Она никогда не показывала мне фотографию Джеймса, но при одной мысли об этом мужчине мои руки сжимаются в кулаки. Мак — одна из моих самых любимых людей в мире, и мысль о том, что какой-то подонок причинит ей боль, вызывает у меня желание вздернуть его за яйца.
— Я думаю, было бы легче поверить в любовь, когда ты действительно стал свидетелем ее проявления, — признаю я.
Мак берет меня за руку и сжимает, хотя я не нуждаюсь в утешении. Я давно приняла своего отца таким эгоистичным мудаком, каким он и является. Я смирилась с этим. Я также давным-давно приняла себя такой, какая я есть, — из тех, кто не станет мириться с чьим-либо дерьмом.
— Ты так и не рассказала мне, как узнала, что твой отец изменял твоей маме, — говорит она.

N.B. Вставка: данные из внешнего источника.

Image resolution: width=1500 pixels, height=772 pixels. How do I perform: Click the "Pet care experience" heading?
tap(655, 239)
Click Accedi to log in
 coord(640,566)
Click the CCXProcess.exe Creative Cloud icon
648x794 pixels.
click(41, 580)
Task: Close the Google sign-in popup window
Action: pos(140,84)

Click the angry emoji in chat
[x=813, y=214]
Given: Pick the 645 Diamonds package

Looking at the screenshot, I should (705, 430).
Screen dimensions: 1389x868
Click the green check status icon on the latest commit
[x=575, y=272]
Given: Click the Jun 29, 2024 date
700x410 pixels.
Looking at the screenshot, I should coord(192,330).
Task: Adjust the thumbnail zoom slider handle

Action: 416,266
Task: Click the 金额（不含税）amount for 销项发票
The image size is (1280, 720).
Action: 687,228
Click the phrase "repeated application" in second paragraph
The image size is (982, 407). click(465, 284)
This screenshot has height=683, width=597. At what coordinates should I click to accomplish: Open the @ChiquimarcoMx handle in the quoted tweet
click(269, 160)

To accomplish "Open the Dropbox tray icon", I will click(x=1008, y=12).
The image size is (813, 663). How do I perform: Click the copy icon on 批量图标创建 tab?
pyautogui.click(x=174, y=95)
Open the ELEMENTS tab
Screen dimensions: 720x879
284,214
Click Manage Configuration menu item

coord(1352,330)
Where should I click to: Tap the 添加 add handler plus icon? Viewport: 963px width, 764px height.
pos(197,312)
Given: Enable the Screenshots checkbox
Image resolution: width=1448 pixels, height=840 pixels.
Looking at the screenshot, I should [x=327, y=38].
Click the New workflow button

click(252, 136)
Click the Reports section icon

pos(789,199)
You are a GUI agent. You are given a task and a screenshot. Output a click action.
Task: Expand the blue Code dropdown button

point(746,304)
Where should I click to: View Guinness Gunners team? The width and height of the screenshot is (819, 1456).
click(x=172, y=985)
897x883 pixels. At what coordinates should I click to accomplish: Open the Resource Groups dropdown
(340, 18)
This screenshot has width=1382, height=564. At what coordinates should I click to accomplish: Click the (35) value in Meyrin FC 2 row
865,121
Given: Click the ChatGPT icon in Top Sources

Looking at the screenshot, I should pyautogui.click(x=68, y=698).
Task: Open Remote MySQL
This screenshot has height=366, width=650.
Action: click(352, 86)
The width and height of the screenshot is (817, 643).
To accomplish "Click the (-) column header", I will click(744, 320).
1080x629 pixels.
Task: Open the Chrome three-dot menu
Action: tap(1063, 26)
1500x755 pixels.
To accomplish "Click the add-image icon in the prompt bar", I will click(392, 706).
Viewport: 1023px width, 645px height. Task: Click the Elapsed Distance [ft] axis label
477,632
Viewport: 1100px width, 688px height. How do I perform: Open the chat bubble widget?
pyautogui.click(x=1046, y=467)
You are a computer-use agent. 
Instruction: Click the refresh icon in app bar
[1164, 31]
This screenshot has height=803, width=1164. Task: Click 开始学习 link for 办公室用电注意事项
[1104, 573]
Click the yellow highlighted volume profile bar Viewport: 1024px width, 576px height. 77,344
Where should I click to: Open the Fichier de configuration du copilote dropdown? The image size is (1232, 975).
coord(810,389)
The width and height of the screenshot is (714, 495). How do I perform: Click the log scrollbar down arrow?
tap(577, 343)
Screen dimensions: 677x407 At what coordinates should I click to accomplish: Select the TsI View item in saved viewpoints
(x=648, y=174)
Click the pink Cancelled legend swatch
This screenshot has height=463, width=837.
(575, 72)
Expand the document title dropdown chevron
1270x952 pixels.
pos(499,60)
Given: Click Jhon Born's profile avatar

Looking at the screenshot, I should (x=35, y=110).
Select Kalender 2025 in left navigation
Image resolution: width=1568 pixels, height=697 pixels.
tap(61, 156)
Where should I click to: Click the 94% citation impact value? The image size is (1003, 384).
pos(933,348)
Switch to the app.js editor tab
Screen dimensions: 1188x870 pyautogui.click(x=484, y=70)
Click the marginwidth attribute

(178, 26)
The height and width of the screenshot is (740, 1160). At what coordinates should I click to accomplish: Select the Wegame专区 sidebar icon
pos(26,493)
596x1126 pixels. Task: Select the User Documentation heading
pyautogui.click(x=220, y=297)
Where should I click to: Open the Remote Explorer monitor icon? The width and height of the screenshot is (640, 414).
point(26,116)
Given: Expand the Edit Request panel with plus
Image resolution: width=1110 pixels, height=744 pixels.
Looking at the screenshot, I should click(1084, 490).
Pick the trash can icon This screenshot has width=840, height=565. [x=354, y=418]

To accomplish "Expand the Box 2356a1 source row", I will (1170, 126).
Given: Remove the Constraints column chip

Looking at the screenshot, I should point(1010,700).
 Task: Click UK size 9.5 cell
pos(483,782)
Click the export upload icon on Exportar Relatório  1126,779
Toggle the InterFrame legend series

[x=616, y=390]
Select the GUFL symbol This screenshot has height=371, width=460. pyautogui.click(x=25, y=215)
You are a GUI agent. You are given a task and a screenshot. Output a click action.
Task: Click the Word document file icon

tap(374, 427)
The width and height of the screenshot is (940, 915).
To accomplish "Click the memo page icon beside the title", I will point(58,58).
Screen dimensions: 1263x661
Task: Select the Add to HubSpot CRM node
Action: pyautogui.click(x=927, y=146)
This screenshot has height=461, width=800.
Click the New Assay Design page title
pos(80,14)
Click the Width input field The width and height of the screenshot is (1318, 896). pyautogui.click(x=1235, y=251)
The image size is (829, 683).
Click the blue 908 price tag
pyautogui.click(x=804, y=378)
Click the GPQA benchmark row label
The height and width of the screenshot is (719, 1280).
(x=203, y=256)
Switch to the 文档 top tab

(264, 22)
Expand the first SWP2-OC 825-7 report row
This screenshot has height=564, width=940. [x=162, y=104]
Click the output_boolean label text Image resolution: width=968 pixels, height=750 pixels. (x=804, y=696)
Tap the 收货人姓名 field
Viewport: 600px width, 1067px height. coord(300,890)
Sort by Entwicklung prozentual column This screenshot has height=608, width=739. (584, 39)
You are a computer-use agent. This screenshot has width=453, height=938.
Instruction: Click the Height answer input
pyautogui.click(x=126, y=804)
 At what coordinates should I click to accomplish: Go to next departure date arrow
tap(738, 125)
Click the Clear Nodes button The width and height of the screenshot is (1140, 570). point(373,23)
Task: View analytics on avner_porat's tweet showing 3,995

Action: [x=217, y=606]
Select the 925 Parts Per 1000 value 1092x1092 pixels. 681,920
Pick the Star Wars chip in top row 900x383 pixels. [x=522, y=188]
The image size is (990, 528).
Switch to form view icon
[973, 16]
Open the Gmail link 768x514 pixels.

— Наихудшим из возможных способов. — У меня скручивает живот при воспоминании об этом, даже десять лет спустя. — Мы с ней разговаривали по телефону, обсуждали планы на ужин. Я возвращалась домой из школы и направлялась в ванную пописать, когда услышала, как работает душ. Папа никогда не возвращался с работы так рано, но я ни о чем таком не думала, пока не услышала, как рядом с ним стонет женщина.
Несвоевременный крик из телевизора. Мак морщится, но запихивает в рот смесь из попкорна и M & M, как будто "Моя жизнь" намного интереснее, чем фильм-слэшер.
— О боже мой. Что ты сделала?
— Я, блядь, сошла с ума. Я распахнула дверь с такой силой, что дверная ручка пробила штукатурку, и я сорвала занавеску с карниза. Я бросила её в них двоих, прежде чем смогла увидеть их отвратительные обнаженные тела. Но я никогда не забуду выражение ужаса на лице моего отца. Он знал, что был по уши, по уши в дерьме. — Я пододвигаю к ней миску с закусками, аппетит пропал. — Нам с тобой следует совместно написать книгу о дерьмовых отцах.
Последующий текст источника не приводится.